-- begin --

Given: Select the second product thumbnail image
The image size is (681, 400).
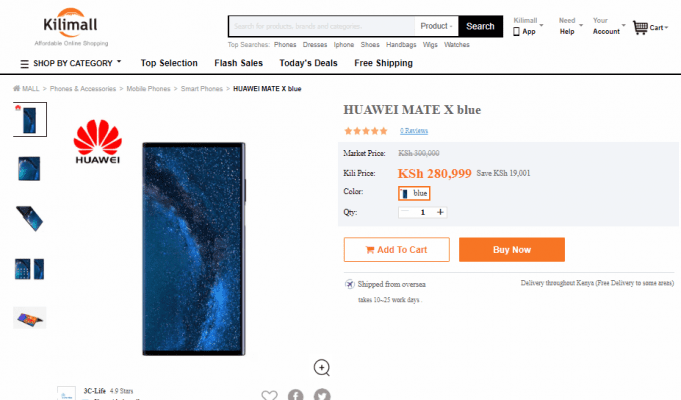Looking at the screenshot, I should [30, 169].
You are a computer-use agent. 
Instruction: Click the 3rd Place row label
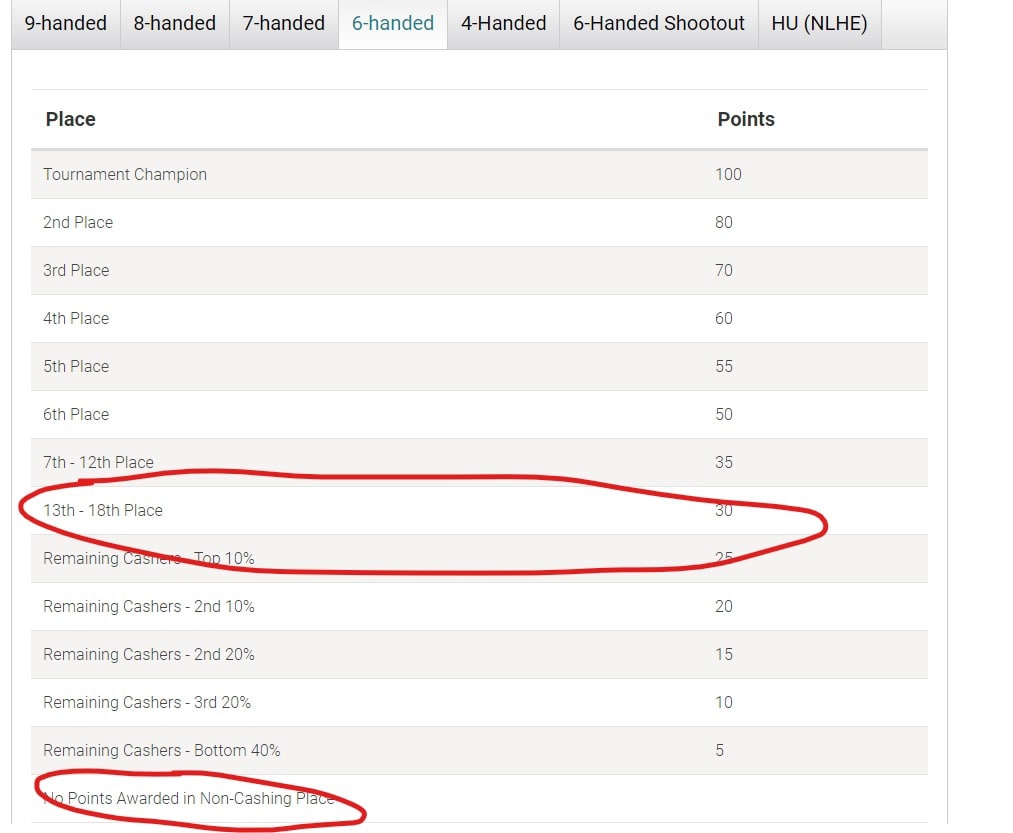[x=76, y=270]
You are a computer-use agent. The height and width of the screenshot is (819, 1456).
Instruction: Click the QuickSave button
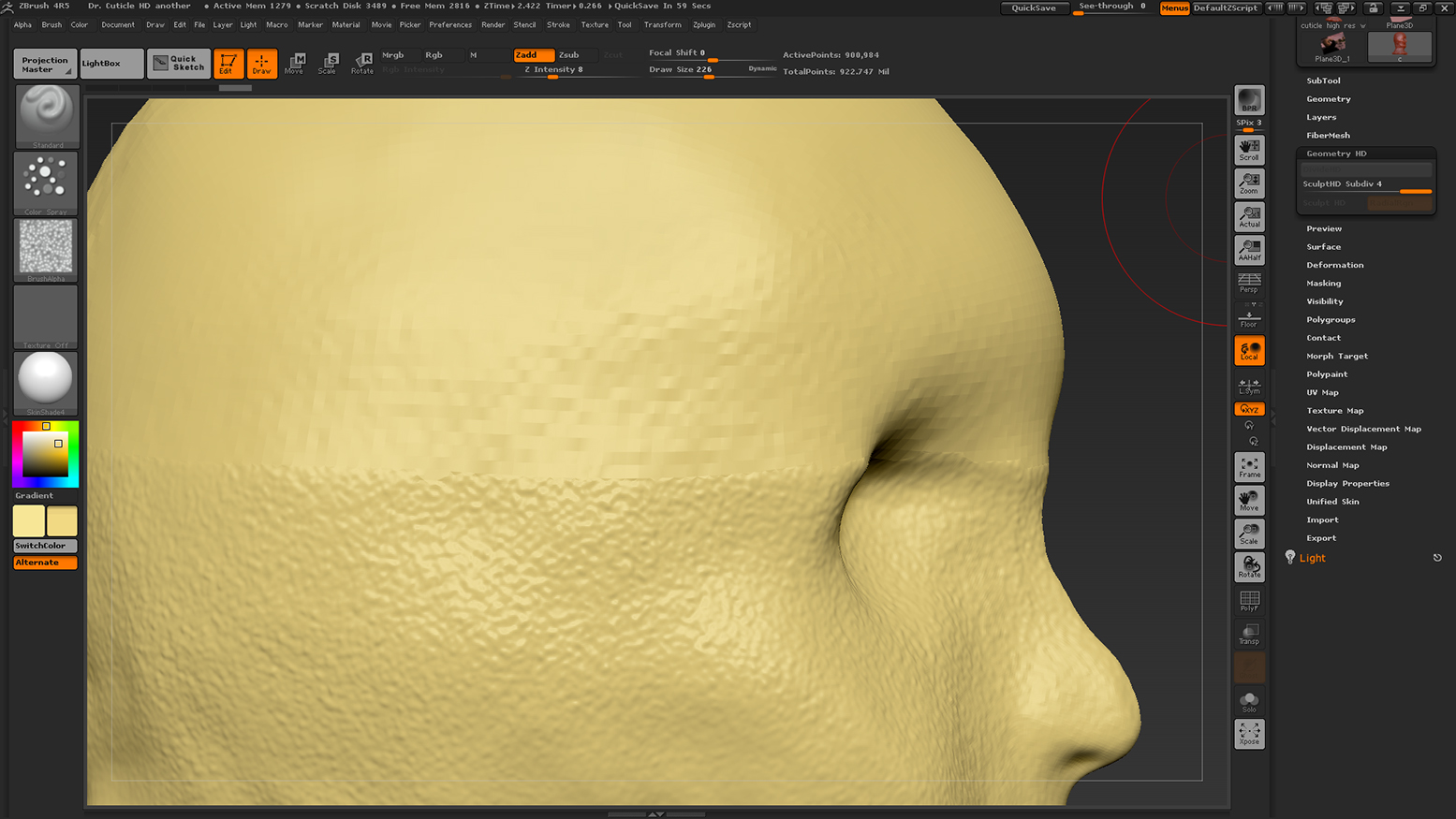point(1036,7)
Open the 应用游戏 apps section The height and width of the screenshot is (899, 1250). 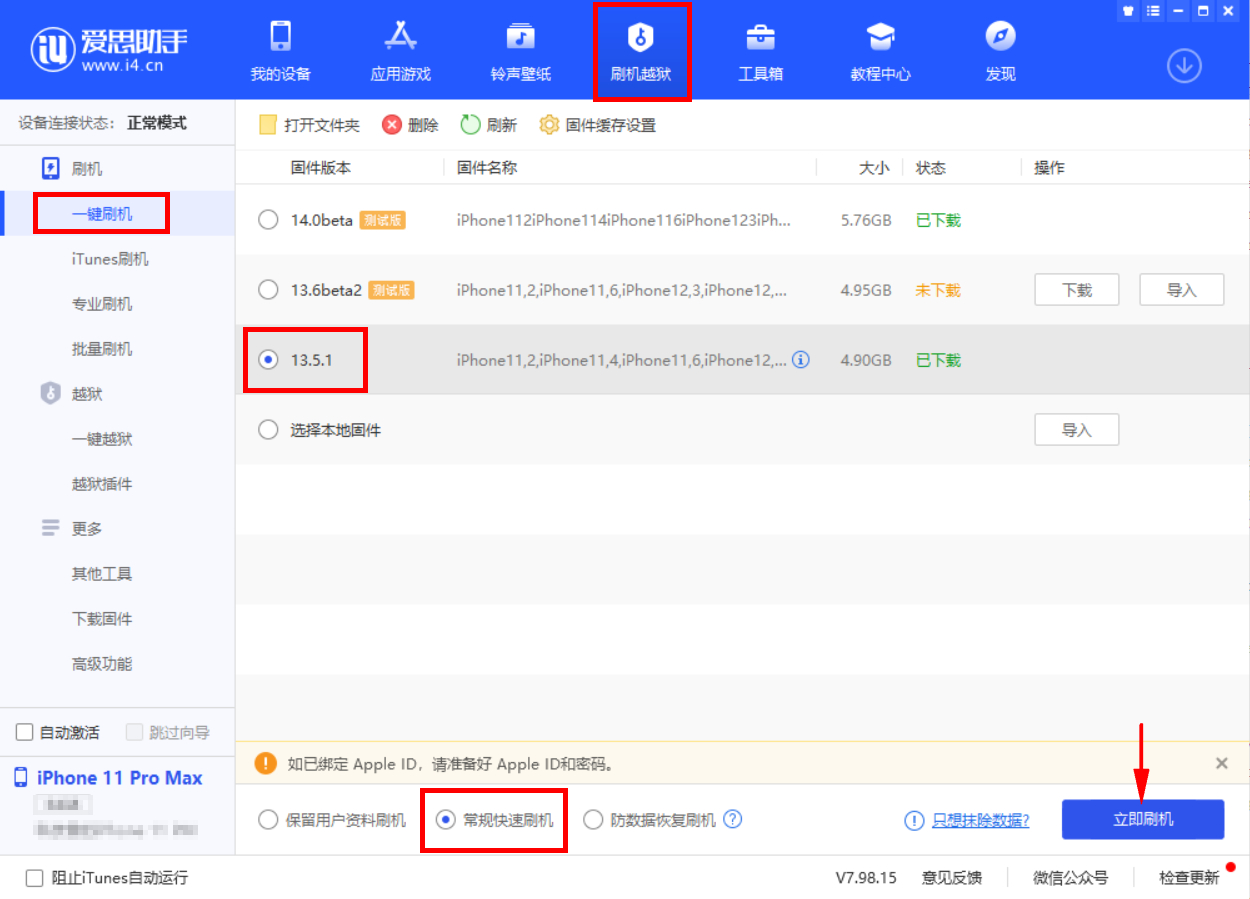400,48
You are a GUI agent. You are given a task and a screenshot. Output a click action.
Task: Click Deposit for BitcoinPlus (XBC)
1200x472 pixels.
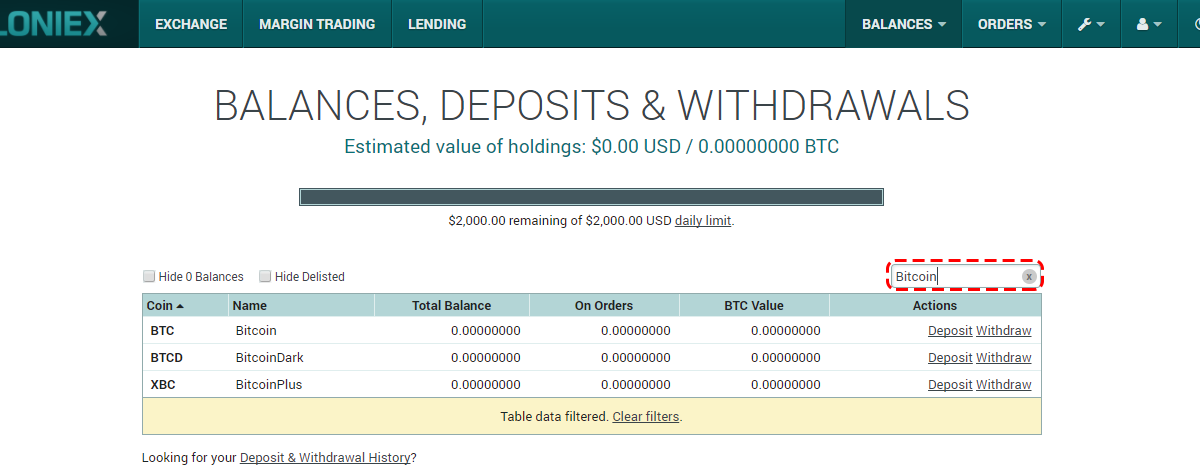point(950,385)
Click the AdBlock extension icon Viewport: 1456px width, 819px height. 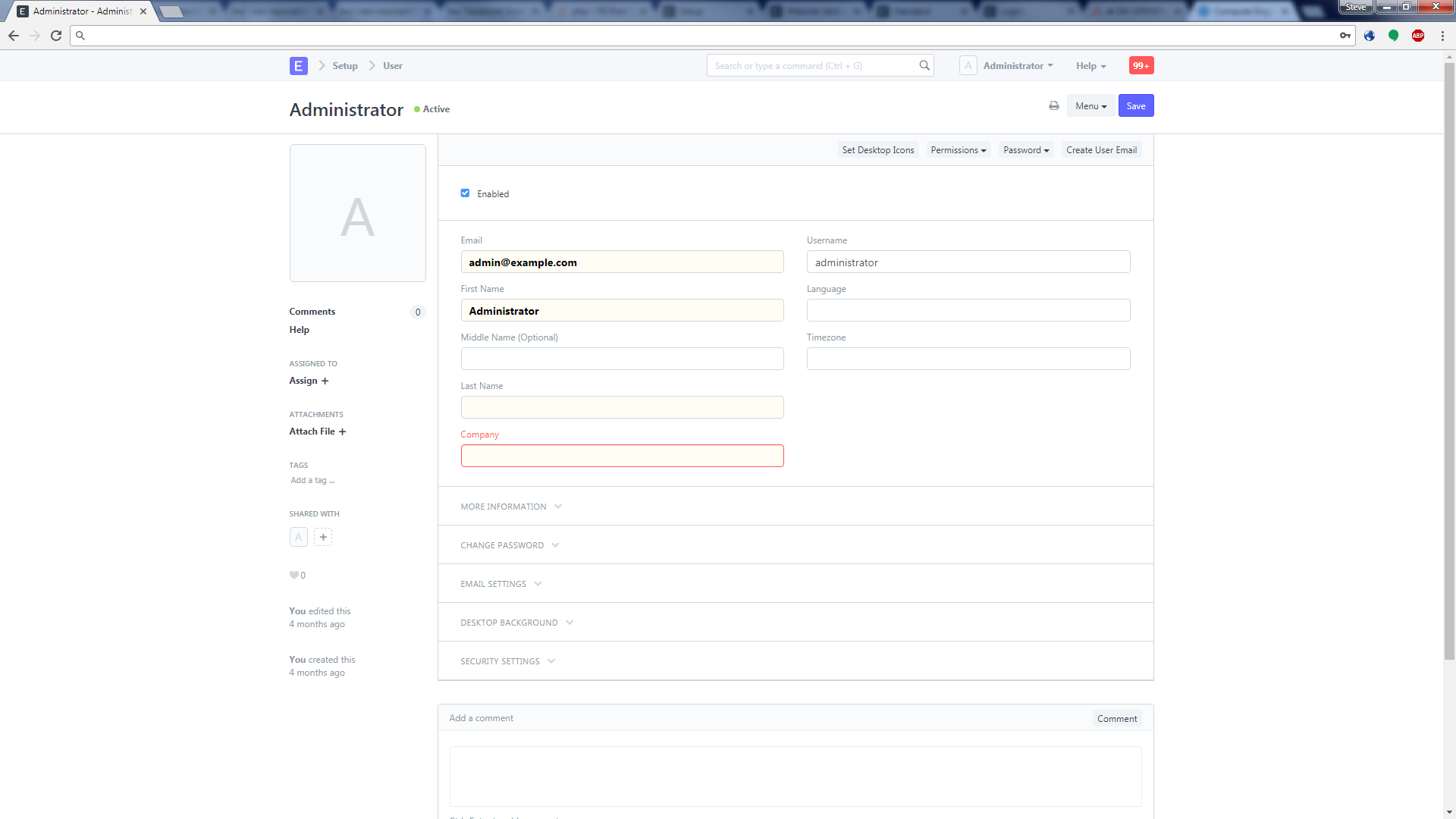[x=1417, y=35]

-- end --

Output the material from its first line through the line containing "point(1036,7)" as a Markdown table with the columns Row and Line, giving each line a row number. Skip blank lines and leave the pictures out.

**OUTPUT FOR THIS EXERCISE**
| Row | Line |
|---|---|
| 1 | Given: Select the second product thumbnail image |
| 2 | The image size is (681, 400). |
| 3 | Looking at the screenshot, I should [30, 169]. |
| 4 | You are a computer-use agent.  |
| 5 | Instruction: Click the 3rd Place row label |
| 6 | [x=76, y=270] |
| 7 | You are a computer-use agent. The height and width of the screenshot is (819, 1456). |
| 8 | Instruction: Click the QuickSave button |
| 9 | point(1036,7) |